Linear Table
Linear tables are the simplest and most commonly used data structures. They are finite sequences composed of n individual data elements (nodes). Among them, the number n of data elements is the length of the table. When n is zero, it becomes an empty table. A non-empty linear table is usually recorded as:
(a1, a2,…, ai-1, ai, ai+1,…, an)
1. Sequential storage and algorithm of linear tables
The sequential storage of a linear table refers to the storage of the data elements of a linear table into a set of continuous storage units with addresses in their logical order. The linear table stored in this way is called a sequential table.
1. Structural definition of order table
public class SeqList { /* The initial space is 10 */ private static final int LIST_SIZE = 10; /* Array data is used to store elements*/ private int[] data; /* The current table is long, the actual number of elements stored*/ private int length; } 2. Insert operation
The insertion operation of the sequential table refers to inserting a new element between the i-1th element and the i-th element of the linear table. Since the adjacent elements of the sequence table are also adjacent in physical structure, their physical storage relationships must also undergo corresponding changes.

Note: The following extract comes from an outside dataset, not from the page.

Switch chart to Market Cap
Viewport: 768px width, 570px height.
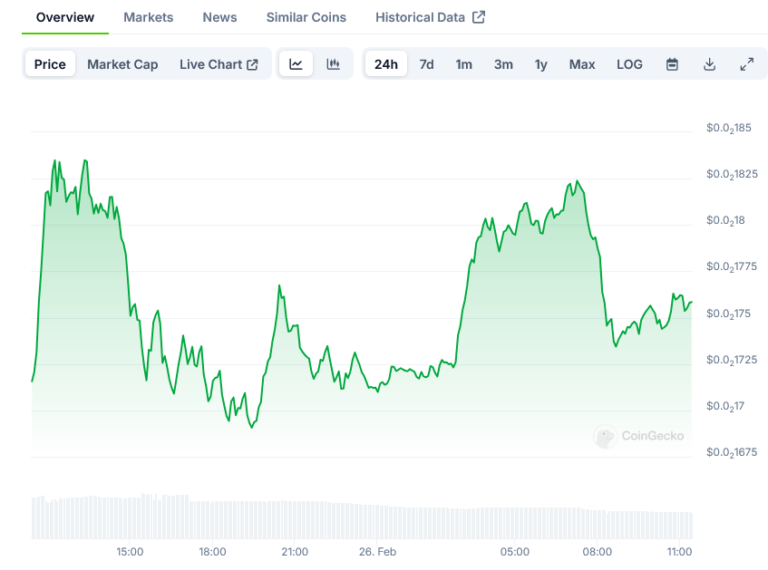click(x=122, y=64)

Unless i=n+1, all elements starting from the i-th element of the original order table must be moved backwards by 1 position respectively.
/** * Insert a new element before the i-th position in the order table list node * @param list order table * @param i Insert position * @param node New element */public void insertList(SeqList list, int i, int node) { if (i < 1 || i > list.length + 1) { System.out.println("position error"); return; } if (list.length >= LIST_SIZE) { System.out.println("overflow"); return; } for (int j = list.length - 1; j >= i - 1; j --) { /* Start from the last element and move back one by one */ list.data[j+1] = list.data[j]; } /* Insert new element*/ list.data[i-1] = node; /* Add 1 to the table length */ list.length ++; } 3. Delete operation
The deletion operation of the sequential table refers to deleting the i-th element in the table. In contrast to the insertion operation, insertion is moving the element backward, and deletion operation is moving the element forward.

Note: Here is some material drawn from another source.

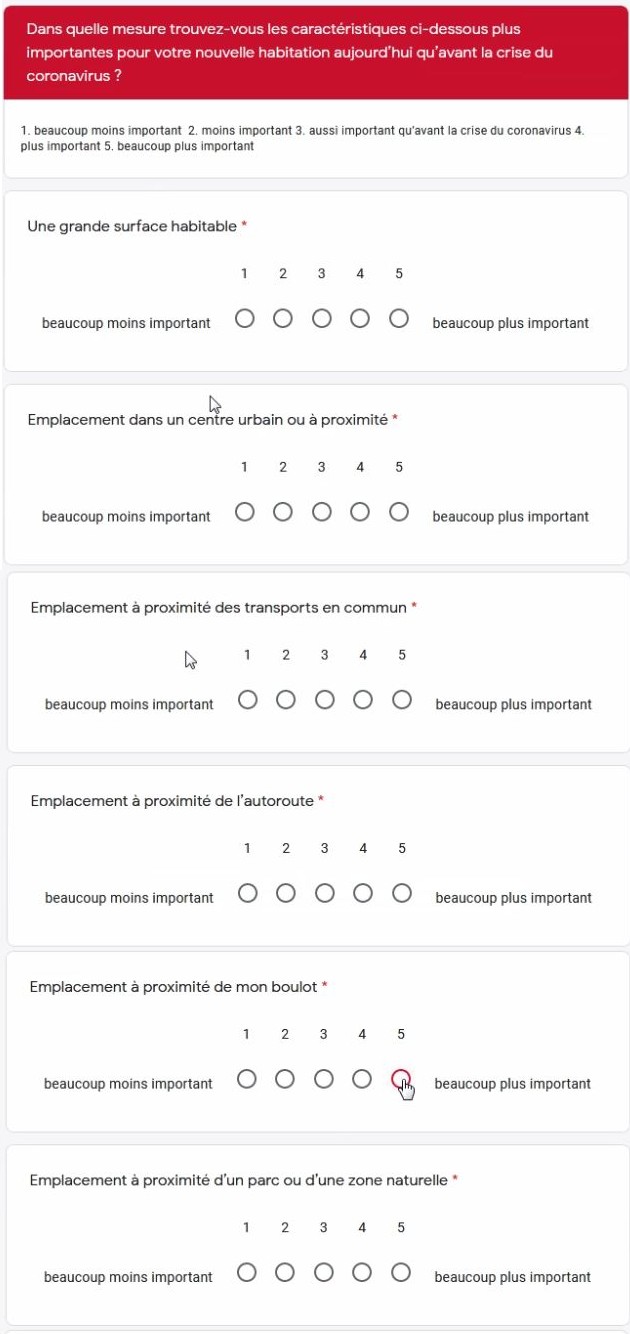
Task: Choose rating 4 for 'centre urbain' question
Action: click(360, 513)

/** * Delete the i-th element in the order table list and return the deleted element* @param list Sequence table* @param i Element position* @return node */public int deleteList(SeqList list, int i) { int node = 0; if (i < 0 || i > list.length) { System.out.println("position error"); return node; } node = list.data[i-1]; for (int j = i; j < list.length; j ++) { /* Element forward*/ list.data[j-1] = list.data[j]; } list.length --; return node;} 4. Inverse order table
First, use half of the length of the table as the number of times loop control, exchange the last element in the table in the order of the first element, exchange the second last element in the order of the second element, and so on until the exchange is completed.
/** * Sequence table inverse* @param list Original order table* @return Sequence table after inverse*/public SeqList converts(SeqList list) { int node; int length = list.length/2; for (int i = 0; i < length; i ++) { /* Symmetrical exchange elements*/ int j = list.length - 1 - i; node = list.data[i]; list.data[i] = list.data[j]; list.data[j] = node; } return list; } 2. Chain storage and algorithm of linear tables
The storage space of the data elements of the chain storage structure that stores linear tables may be continuous or discontinuous, so the nodes of the linked list cannot be accessed randomly. Chain storage is one of the most common storage methods.

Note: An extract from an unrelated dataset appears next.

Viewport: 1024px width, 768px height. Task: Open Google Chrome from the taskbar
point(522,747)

When using a chain storage structure to represent each data element, in addition to storing the information of the element itself, an address that indicates the storage location of the subsequent elements is also needed. The linear table represented by this storage method is called a linked list.
5. Structural definition of single linked list
public class LinkList { /* Data field*/ private char data; /* Successive element*/ private LinkList next;} 6. Table building algorithm
The header insertion method starts with an empty table, repeatedly reads the data, generates a new node, stores the read data in the data field of the new node, and then inserts the new node on the header of the current linked list until it ends.
/** * Create table by header insertion* @param chars character array* @return Single linked list*/public LinkList createListF(char[] chars) { LinkList node; LinkList head = null; for (char ch : chars) { /* Apply for a new node*/ node = new LinkList(); node.data = ch; /* Point to successor node*/ node.next = head; head = node; } /* Return to the head node*/ return head;} 7. Tail insertion method table building algorithm
The order of nodes in the header insertion table is the opposite of the order when inputting. If the order of input is consistent, the tail insertion method can be used.
/** * Tail insertion method to create table* @param chars character array* @return Single linked list*/public LinkList createListR(char[] chars) { LinkList node; LinkList head = null; LinkList rear = null; for (char ch : chars) { node = new LinkList(); node.data = ch; if (head == null) { /* The new node is the head node*/ head = node; } else { /* The previous node points to the new node*/ rear.next = node; } /* The tail of the table points to the new node*/ rear = node; } /* Return to the head node*/ return head;}The above is all the content of this article. I hope it will be helpful to everyone's learning and I hope everyone will support Wulin.com more.